We who are born in the United States take our citizenship for granted most of the time. I spent two years in Germany courtesy of Uncle Sam and I had a chance to see firsthand just how much we take our freedoms for granted.
But when you see the barbed wire and the guard towers in what was then East Germany – known then as the Deutsche Demokratische Republik (German Democratic Republic), the Germans on our side of the barbed wire were generally grateful to have us there.
We call America the Land of Opportunity, but we seldom act like it. When we are not complaining about what the government doesn’t do for us, we seem to harp just as loud when we have to pay for what it does do for us.

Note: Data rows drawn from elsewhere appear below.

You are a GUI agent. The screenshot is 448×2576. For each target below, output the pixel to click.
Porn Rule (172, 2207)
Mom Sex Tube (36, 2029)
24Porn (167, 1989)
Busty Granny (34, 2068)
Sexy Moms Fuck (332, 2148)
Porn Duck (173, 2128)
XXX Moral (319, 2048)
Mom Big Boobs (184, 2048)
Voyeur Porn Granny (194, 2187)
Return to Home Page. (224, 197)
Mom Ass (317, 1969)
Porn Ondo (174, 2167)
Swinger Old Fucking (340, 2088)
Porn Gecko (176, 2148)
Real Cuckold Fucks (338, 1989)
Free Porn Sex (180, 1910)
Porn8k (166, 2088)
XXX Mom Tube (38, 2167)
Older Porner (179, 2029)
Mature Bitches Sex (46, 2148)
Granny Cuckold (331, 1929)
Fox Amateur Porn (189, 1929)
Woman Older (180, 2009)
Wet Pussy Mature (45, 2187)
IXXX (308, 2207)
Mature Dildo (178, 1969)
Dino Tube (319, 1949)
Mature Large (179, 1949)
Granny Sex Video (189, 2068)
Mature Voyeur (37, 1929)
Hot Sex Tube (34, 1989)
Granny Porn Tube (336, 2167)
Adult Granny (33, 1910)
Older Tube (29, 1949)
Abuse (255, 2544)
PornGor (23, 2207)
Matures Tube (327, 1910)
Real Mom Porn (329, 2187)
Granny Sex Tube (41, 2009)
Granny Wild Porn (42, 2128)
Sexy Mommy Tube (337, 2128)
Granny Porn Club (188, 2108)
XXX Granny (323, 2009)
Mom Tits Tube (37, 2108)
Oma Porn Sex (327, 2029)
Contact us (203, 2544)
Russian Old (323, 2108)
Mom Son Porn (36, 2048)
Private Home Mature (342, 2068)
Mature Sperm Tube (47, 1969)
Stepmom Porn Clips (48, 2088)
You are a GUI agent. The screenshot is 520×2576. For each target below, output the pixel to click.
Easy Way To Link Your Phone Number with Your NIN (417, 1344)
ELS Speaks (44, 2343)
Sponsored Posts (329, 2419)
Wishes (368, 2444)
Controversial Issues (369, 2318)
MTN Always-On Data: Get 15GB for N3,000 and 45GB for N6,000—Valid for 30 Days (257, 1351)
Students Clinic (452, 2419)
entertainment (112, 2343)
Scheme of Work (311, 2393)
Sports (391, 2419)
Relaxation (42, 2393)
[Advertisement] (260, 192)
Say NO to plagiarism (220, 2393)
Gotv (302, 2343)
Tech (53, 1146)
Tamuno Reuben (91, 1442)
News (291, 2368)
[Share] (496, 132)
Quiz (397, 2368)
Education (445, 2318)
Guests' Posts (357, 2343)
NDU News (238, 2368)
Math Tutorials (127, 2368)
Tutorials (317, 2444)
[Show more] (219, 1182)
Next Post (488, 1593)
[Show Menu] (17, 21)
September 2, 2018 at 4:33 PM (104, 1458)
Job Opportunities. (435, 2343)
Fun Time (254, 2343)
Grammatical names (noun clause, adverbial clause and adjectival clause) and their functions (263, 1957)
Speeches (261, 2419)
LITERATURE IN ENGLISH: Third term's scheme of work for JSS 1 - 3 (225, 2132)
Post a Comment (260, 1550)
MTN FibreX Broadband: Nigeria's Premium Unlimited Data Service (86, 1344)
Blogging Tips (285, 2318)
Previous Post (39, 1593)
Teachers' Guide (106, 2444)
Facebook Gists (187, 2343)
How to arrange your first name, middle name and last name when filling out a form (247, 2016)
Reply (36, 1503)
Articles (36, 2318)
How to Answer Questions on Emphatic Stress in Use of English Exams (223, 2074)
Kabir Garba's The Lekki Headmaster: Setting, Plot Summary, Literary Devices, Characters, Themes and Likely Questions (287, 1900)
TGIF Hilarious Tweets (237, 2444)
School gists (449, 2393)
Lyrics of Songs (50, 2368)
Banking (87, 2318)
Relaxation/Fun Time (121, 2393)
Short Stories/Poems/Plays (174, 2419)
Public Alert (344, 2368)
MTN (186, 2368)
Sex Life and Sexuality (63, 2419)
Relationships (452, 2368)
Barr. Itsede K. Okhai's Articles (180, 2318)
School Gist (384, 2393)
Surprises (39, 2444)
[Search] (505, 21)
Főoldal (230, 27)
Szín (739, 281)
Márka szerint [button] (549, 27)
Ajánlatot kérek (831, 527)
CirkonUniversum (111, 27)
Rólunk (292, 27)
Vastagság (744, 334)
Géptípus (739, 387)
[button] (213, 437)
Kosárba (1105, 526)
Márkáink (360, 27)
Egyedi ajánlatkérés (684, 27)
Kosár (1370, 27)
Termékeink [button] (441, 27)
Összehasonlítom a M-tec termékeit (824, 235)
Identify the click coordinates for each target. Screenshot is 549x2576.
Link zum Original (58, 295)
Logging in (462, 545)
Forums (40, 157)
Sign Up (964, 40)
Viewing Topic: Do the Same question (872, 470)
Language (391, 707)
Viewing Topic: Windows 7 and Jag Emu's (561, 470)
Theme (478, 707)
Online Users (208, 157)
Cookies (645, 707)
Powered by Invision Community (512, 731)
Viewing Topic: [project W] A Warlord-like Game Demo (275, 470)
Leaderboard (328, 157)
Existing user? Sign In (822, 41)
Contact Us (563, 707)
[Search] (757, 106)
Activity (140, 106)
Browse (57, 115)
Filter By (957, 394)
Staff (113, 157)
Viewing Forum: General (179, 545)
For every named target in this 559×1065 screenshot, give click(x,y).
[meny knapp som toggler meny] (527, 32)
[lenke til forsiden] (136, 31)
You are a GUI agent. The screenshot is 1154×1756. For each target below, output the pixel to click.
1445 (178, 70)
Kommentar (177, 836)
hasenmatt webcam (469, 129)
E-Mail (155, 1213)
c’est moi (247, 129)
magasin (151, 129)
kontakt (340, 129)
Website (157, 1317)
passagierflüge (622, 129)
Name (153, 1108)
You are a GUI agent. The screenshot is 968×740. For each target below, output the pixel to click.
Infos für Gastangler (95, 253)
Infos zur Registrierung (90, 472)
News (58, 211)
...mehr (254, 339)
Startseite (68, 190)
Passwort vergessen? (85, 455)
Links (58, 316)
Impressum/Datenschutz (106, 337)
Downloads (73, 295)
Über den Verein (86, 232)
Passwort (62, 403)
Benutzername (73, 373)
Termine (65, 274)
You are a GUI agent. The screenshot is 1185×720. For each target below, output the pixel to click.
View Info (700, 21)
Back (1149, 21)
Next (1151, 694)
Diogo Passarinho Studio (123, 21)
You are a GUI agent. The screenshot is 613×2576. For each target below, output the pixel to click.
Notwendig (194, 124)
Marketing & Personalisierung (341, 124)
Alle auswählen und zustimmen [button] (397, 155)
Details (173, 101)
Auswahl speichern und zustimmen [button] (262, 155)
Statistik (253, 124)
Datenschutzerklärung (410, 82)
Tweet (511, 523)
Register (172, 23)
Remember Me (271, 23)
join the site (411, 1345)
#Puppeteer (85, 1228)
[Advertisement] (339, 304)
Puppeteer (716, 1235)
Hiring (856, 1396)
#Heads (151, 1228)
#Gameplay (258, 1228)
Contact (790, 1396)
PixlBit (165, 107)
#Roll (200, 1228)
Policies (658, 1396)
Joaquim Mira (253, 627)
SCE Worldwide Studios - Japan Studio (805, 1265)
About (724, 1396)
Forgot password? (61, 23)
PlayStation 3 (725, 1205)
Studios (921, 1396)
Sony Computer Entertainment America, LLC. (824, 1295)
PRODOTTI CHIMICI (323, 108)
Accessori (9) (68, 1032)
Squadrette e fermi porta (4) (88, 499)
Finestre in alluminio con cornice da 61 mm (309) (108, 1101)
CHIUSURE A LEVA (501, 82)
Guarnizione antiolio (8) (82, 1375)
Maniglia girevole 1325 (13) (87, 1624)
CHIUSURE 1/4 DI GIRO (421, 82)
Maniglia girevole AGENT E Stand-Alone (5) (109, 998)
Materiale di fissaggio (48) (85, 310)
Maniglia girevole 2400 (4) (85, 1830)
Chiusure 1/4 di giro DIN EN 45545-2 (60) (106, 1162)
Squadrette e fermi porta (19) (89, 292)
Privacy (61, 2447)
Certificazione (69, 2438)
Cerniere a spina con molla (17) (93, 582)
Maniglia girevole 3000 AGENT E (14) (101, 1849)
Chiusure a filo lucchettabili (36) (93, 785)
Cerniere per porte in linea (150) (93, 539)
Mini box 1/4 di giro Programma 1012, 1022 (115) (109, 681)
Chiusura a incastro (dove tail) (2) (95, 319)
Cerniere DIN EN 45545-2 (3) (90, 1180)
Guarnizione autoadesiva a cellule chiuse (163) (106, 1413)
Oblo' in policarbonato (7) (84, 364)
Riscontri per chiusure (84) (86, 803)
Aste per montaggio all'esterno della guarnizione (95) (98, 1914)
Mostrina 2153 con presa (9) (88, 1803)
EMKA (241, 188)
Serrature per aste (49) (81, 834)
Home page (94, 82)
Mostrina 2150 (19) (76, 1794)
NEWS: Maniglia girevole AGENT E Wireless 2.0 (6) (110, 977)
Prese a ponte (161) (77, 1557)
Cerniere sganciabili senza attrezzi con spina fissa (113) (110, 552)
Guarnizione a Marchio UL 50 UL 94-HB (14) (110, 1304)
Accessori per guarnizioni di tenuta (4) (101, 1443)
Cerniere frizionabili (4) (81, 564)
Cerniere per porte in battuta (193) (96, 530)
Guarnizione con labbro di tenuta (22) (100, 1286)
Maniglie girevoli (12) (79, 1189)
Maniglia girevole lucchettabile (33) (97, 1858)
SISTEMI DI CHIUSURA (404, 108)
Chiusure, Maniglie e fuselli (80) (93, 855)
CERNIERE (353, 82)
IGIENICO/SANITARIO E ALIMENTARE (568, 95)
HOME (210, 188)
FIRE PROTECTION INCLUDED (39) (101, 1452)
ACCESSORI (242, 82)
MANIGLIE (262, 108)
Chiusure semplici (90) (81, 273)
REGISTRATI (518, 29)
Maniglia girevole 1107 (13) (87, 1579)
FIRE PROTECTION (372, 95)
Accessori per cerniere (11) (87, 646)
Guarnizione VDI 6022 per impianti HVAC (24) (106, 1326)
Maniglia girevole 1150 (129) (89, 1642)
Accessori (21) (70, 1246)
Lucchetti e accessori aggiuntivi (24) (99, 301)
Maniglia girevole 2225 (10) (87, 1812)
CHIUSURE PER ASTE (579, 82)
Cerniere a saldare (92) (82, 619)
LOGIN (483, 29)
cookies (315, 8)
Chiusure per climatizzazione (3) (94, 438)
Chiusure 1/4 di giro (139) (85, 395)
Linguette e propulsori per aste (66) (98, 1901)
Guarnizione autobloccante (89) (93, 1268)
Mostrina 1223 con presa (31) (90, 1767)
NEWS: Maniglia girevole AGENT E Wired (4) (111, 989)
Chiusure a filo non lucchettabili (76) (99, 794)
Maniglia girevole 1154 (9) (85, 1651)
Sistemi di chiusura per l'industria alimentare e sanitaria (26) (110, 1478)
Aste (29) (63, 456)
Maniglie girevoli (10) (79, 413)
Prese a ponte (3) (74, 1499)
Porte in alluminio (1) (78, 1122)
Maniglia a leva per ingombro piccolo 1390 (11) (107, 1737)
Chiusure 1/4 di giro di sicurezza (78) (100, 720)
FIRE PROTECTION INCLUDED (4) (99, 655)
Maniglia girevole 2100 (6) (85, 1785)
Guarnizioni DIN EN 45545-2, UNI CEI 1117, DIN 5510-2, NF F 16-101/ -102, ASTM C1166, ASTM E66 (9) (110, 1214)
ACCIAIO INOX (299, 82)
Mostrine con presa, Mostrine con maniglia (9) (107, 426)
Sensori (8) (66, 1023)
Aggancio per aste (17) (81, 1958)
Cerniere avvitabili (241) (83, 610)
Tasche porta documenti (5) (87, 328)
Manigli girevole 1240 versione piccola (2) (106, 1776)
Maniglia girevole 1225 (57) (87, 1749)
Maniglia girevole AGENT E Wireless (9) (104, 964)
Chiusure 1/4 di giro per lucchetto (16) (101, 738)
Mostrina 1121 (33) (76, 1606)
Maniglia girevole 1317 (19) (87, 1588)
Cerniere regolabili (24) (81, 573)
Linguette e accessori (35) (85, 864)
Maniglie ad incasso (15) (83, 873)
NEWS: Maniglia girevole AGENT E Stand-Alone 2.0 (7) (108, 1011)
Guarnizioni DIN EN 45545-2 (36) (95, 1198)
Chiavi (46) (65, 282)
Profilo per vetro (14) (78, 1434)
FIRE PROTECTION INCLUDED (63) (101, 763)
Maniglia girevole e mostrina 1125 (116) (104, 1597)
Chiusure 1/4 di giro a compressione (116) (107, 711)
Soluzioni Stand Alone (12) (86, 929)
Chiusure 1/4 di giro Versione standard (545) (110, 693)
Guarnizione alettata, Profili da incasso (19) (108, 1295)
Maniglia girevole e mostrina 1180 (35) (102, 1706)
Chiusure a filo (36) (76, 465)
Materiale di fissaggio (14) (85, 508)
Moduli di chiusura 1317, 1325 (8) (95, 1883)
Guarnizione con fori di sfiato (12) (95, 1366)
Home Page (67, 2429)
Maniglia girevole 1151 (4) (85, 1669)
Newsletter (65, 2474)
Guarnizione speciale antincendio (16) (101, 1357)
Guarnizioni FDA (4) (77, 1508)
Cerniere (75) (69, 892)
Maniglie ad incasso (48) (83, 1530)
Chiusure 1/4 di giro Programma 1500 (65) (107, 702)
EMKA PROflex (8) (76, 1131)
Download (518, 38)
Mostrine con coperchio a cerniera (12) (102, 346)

But it starts to sink in when you talk to people who want to become Americans. I don’t know anyone who would actually want to move away and become a citizen of another country. Oh, I think about what it would be like to open a bar on the beach at Rota, Spain, where I went once for the wedding of my brother-in-law.
They really have a truly laidback lifestyle, and in Rota there are so many sailors, not knowing the lingo wouldn’t be such a problem – I like to think.
But I couldn’t really give up pizza, TV without subtitles, my beloved Dawgs or my grandchildren just a few miles down the road. There is so much I love about living here that I don’t even realize it most of the time.
So imagine what it takes for those who up-stakes and move to a completely new environment. Why do they do it?
Well most do it because they buy into the idea that this is the Land of Opportunity – usually because they come from places that have no opportunities. And I don’t mean just the people who risk life and limb to come here to pick tomatoes for $5 an hour or to work in a chicken rendering plant. We know about those.
But there are plenty of well-educated and smart people who come here for the opportunity to succeed based on merit and hard work.
You know they said the early pioneers who trekked west were only the strong. They said the cowards never started and the weak never made it. It is not so different today. You have to be strong and brave to come to a new land with a new language, strange customs and laws.
Oh, I know we have such a porous border, and we are frustrated by so many who come here illegally.
But I am here to talk about those who are here with papers. They want more than just the opportunities they find here. They want to belong.
That is what a co-worker where my wife used to work wanted. Lyuba came from the former Soviet Union with her husband to escape religious persecution. She was a musician there, but here she had to take what work she could find.
That didn’t matter. The happiest I ever saw her (and she was always happy) was the day she got her citizenship. It was her true birthday, she said.
I happened to be at North Fulton Community Charities and found out they are in the birthday business also. That is, they offer citizenship classes to North Fulton residents.
NFCC Program Director Eden Purdy wears that hat too. They offer the six-week classes two times a year to documented residents in addition to GED classes and English classes. Other programs include financial literacy – teaching how to save and the mechanics of saving, life skills in America and more.
NFCC does many things to help people in need. But this is one job the staff is happy to perform.